At 6:25 a.m. Wednesday morning, July 15, the first flight departed from Portland International Airport’s new Concourse E gates, a Southwest flight to Oakland. Instead of the type of grand party that sent off Concourse A last year, the pandemic-era fanfare for this years-long construction project was mostly limited to a balloon artist’s Instagram takeover and some Southwest giveaways.
With traffic around 27 percent of normal for this time of year, according to the Port of Portland, PDX isn’t quite the ghost town it was in April (when the number of travelers going through the airport dipped to 5 percent of the usual). But those catching a Southwest flight out of the six new gates at the end of Concourse E can still feel like they have the place to themselves, spreading out at the distanced tables under artist Jacob Hashimoto’s giant kite mobiles or in the comfy chairs by the east-facing window looking out at Mount Hood.
“I heard one passenger say, ‘Oh my gosh, my view is back!’” says the Port of Portland’s Kama Simonds, who then watched the man race to have a look at the mountain, which for the past two years has been hidden by a giant wall just past E’s United gates and Hopworks pub.
That view will soon be enjoyed by patrons of Juliett, an aviation-themed bar at the end of the concourse from Portland’s Lightning Bar Collective (Century, the Bye and Bye), but Juliett is one of several storefronts planned for the new gates that have yet to open.
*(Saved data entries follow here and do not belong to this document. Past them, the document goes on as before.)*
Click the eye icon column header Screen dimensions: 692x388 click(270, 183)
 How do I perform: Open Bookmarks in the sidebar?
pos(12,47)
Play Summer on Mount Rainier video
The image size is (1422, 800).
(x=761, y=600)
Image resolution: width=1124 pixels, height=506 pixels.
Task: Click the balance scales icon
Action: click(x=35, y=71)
Simonds said the port couldn’t expect businesses to stick to their contract timelines during the pandemic. The places that are open—including Calliope (a gift-shop offshoot of clog-and-clothing PDX store CC McKenzie) and Your Northwest Travel Mart (which has a large display of masks and disinfectant wipes but is still selling mostly water and snacks, a cashier said)—have limited hours depending on when flights are going out. While most retail operating at PDX must agree to be open from very early in the morning to late at night, the Port of Portland hasn’t been enforcing those requirements, allowing places to adjust hours with the fluctuating flight schedule.
The concourse extension is home to the only Tillamook Creamery shop outside of Tillamook itself, an early step in a plan for total world domination (actually, the marketing rep just said they’re aiming to go national, but please allow us a moment to contemplate a new world order based on sharp cheddar).
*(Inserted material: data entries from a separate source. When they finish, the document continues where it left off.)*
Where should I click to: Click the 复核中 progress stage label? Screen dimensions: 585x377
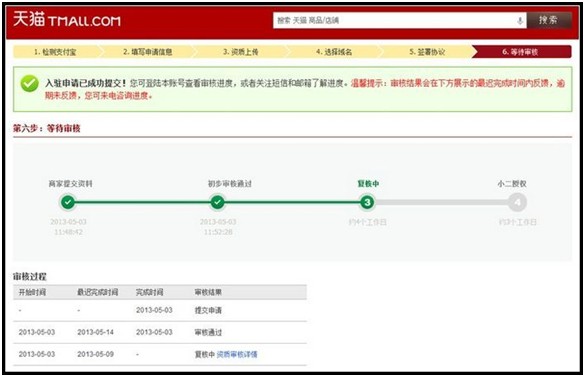[368, 184]
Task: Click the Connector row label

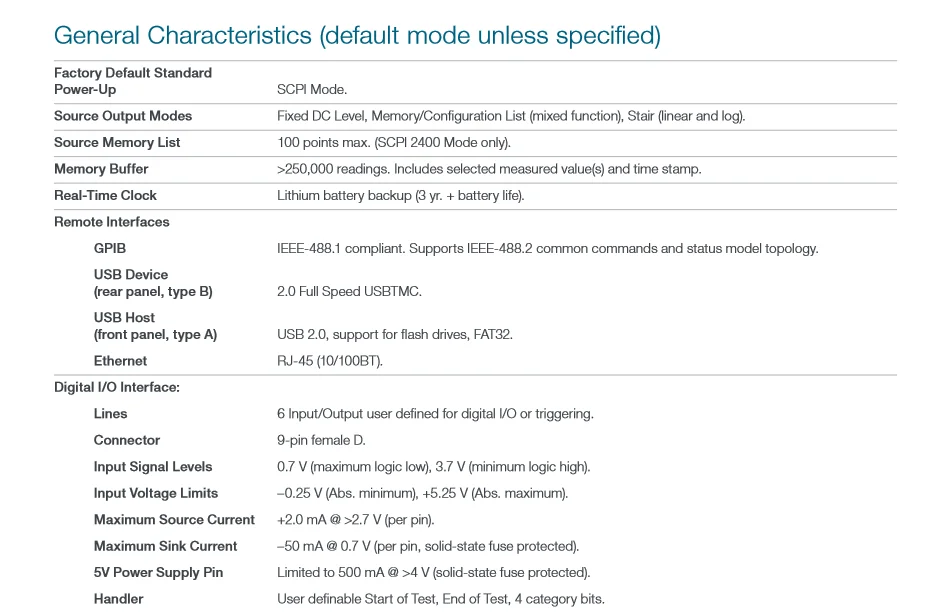Action: tap(127, 440)
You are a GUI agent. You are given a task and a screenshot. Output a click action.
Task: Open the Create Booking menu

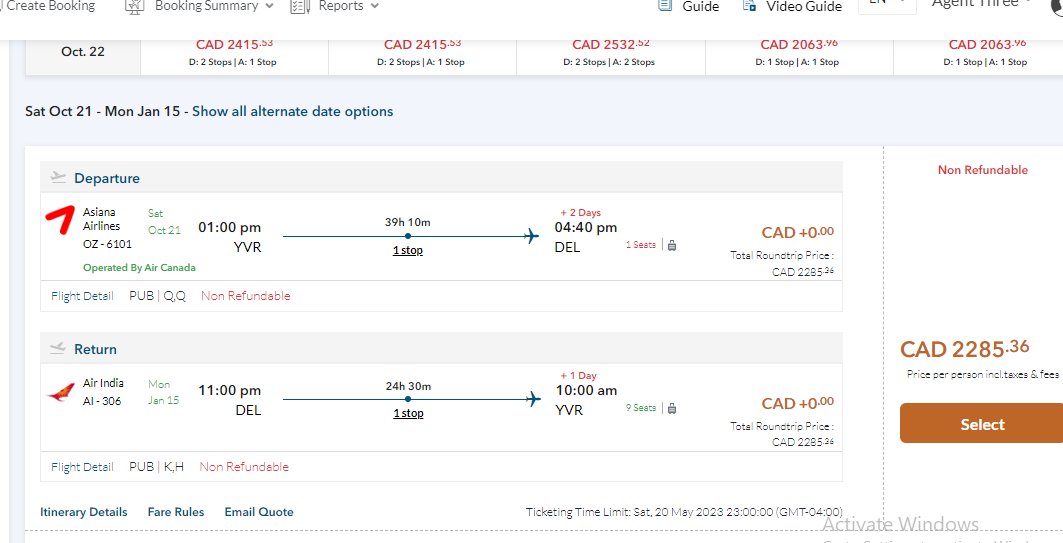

“We’ll see 6 million people out of this concourse when we return to normalcy,” says Mohammed Ali, Tillamook’s director of brand experience, pointing to the potential to hook travelers from elsewhere on its grilled cheese sandwiches, classic mac, and fried cheese curds. Bagged curds are available in the grab-and-go section, and Ali says they’re looking into making them available for curbside pickup through the At Your Gate app, meaning local curd addicts could get their fix with a drive to the airport instead of a trek to the coastal creamery.
Amid all the new, there’s currently a dose of the old in Concourse E: a patch of pristine ’80s-era PDX airport carpet. Simonds says it won’t stay there—a coffee kiosk will soon be setting up shop under one of Hashimoto’s art installations—but for now travelers can grab a shoe selfie and pretend it’s pre-2016.